EXERCISE PROMPT:
Can you arrange the entries from their first line through the line containing "(x=1226, y=202)", with that line included, as a numbered list, leaving out blank lines?

RECORDED DATA:
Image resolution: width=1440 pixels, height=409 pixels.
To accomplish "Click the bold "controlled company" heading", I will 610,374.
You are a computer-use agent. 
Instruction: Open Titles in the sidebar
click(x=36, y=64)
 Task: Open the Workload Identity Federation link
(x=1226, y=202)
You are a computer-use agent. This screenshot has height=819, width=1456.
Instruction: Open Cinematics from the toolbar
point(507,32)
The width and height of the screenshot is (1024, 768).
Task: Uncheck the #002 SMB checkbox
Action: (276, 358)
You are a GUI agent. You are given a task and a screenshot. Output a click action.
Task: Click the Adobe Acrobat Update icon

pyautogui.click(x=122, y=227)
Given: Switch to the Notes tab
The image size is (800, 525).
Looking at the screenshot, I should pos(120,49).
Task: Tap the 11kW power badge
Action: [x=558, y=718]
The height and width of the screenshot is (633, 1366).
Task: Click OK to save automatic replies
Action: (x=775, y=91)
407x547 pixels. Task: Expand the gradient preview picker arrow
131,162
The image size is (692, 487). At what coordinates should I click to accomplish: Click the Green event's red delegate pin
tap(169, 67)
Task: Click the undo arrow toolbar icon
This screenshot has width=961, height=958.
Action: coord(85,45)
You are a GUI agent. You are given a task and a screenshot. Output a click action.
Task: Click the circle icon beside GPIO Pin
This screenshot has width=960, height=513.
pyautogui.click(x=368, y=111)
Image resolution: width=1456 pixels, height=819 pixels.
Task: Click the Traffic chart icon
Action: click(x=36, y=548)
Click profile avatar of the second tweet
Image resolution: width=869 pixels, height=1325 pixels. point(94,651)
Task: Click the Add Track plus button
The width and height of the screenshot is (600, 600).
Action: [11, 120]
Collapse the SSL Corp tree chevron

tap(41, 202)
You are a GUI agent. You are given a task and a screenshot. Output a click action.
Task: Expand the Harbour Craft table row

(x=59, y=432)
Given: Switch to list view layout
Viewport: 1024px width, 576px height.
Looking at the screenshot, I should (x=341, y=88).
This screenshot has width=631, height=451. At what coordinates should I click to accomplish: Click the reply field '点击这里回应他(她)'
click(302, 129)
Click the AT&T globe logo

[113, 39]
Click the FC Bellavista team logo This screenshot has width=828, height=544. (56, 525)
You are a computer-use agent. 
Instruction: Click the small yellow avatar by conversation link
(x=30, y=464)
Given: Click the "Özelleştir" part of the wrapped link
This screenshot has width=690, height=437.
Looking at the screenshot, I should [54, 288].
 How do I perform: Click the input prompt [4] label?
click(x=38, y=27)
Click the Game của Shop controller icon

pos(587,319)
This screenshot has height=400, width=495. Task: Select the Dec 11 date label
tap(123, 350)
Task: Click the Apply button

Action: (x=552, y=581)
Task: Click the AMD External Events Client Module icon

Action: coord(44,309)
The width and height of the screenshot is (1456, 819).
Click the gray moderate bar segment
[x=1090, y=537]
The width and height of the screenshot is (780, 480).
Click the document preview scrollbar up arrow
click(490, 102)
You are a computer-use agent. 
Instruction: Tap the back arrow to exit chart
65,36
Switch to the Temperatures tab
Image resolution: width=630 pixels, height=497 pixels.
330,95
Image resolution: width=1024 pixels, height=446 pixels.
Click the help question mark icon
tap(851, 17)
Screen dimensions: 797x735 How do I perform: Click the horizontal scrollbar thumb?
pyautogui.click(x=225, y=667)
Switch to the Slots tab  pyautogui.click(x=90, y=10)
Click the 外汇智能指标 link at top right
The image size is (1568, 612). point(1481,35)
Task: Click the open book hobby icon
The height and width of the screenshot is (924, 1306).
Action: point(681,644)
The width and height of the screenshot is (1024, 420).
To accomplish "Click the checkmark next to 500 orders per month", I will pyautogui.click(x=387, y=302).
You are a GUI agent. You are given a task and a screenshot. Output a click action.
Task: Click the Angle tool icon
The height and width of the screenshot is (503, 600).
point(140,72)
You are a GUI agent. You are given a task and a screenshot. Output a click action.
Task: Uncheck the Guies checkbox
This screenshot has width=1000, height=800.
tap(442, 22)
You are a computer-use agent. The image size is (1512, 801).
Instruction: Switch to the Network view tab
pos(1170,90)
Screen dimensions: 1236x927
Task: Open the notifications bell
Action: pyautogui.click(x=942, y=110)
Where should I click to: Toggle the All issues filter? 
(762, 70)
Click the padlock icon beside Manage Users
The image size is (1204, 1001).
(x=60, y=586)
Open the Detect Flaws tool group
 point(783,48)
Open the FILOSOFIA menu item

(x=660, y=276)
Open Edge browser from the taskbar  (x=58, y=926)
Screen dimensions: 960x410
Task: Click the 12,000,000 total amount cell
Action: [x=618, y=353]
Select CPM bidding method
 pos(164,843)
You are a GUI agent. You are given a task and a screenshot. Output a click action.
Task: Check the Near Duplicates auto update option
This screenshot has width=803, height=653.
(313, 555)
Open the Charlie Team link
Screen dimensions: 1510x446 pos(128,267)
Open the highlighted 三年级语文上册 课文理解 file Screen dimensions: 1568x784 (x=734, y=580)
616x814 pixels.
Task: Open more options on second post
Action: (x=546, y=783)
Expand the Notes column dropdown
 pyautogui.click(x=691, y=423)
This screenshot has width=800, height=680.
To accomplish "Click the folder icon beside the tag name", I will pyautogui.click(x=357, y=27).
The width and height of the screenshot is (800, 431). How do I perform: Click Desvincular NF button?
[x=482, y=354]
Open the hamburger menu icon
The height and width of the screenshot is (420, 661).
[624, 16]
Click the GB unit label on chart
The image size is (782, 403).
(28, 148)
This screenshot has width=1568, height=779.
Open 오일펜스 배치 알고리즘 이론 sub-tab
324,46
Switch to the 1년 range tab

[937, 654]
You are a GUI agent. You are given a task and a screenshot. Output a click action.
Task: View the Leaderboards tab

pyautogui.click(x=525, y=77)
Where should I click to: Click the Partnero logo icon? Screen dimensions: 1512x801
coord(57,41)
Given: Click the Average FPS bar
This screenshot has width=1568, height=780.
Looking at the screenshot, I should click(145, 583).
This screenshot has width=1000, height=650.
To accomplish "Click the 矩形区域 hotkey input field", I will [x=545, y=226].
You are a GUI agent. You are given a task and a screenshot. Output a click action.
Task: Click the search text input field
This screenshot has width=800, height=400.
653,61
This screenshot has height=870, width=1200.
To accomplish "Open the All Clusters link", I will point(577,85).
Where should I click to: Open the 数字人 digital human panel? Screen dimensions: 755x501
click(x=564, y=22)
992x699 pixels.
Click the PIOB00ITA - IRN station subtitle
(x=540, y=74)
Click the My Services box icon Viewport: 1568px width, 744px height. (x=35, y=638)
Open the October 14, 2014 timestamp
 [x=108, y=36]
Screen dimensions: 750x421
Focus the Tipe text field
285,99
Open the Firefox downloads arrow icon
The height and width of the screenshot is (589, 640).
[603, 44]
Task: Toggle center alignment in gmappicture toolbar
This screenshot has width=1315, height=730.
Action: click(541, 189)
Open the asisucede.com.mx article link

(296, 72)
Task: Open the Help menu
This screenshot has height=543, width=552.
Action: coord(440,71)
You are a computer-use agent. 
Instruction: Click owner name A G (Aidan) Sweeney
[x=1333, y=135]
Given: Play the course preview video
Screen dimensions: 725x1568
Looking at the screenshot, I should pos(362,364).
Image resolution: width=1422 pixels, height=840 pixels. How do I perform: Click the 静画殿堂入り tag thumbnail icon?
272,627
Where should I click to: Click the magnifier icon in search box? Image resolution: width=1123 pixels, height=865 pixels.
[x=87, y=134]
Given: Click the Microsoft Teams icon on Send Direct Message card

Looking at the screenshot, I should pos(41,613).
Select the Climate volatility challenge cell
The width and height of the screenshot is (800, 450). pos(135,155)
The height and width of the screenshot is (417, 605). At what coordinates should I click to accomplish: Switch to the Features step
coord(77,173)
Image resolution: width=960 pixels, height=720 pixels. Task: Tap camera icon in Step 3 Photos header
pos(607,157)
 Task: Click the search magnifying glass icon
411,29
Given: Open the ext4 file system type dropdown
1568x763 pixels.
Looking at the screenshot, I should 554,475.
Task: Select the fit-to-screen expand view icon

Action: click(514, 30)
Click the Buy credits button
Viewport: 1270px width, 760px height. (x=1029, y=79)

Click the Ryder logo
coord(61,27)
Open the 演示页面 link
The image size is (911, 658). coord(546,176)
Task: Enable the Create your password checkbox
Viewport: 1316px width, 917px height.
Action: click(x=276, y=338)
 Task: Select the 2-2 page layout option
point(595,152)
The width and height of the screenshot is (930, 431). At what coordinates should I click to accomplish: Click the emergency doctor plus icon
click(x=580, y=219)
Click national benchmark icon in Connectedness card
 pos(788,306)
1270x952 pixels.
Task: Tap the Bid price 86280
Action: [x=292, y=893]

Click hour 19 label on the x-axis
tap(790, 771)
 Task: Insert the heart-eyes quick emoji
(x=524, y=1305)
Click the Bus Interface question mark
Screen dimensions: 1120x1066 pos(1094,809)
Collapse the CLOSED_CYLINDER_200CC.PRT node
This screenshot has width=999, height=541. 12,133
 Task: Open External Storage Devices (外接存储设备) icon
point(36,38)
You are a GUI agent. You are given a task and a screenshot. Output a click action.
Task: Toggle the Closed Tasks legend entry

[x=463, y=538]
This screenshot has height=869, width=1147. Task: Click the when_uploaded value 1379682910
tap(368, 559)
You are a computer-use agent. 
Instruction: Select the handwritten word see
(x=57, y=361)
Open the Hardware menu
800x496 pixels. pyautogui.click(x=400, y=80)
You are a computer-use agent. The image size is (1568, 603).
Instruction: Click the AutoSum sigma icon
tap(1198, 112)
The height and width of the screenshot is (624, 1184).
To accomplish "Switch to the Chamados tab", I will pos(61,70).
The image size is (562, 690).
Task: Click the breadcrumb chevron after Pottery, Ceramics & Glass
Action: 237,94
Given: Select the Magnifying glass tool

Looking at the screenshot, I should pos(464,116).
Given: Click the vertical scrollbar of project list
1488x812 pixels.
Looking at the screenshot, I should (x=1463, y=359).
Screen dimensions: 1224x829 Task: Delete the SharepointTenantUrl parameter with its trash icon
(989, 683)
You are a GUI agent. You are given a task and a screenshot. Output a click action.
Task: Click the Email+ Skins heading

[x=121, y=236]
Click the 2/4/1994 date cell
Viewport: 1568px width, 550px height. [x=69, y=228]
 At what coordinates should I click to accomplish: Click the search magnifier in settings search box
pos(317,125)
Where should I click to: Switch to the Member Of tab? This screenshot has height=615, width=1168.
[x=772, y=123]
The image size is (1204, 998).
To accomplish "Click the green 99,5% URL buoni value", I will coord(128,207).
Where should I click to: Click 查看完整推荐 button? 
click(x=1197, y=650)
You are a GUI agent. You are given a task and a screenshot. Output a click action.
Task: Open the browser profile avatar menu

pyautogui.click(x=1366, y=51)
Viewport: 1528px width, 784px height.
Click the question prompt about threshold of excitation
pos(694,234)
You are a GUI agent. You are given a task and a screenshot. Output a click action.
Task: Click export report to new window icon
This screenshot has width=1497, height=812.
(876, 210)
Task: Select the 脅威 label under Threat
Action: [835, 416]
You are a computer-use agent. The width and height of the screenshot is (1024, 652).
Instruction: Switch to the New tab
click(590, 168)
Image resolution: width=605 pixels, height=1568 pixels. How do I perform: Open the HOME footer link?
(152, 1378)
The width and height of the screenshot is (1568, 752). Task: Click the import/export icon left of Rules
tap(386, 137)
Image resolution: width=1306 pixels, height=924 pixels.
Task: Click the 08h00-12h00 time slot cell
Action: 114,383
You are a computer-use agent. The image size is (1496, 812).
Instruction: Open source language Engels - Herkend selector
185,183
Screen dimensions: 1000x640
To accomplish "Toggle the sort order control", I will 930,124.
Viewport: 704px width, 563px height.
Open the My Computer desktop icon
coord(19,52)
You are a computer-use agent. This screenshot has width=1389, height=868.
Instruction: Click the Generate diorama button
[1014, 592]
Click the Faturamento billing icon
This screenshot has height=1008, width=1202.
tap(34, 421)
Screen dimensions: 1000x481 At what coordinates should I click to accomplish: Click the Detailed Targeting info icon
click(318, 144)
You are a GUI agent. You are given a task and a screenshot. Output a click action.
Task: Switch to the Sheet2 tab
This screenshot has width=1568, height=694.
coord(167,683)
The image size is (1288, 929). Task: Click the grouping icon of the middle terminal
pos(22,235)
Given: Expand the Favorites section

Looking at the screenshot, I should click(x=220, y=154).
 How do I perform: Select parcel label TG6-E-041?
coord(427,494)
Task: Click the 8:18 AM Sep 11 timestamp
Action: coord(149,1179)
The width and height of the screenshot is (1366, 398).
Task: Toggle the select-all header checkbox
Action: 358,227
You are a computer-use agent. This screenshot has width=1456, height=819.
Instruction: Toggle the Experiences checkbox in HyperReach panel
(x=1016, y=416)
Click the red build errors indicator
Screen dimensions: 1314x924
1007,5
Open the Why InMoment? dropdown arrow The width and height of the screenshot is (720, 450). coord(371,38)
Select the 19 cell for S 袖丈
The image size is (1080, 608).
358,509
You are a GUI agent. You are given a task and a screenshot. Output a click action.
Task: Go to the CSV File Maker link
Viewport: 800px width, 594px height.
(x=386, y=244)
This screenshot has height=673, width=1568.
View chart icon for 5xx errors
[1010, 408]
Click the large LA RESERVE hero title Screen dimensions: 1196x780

TASK OUTPUT:
1. Image resolution: width=1440 pixels, height=409 pixels.
2. To accomplish "Click the bold "controlled company" heading", I will 610,374.
3. You are a computer-use agent. 
4. Instruction: Open Titles in the sidebar
5. click(x=36, y=64)
6.  Task: Open the Workload Identity Federation link
7. (x=1226, y=202)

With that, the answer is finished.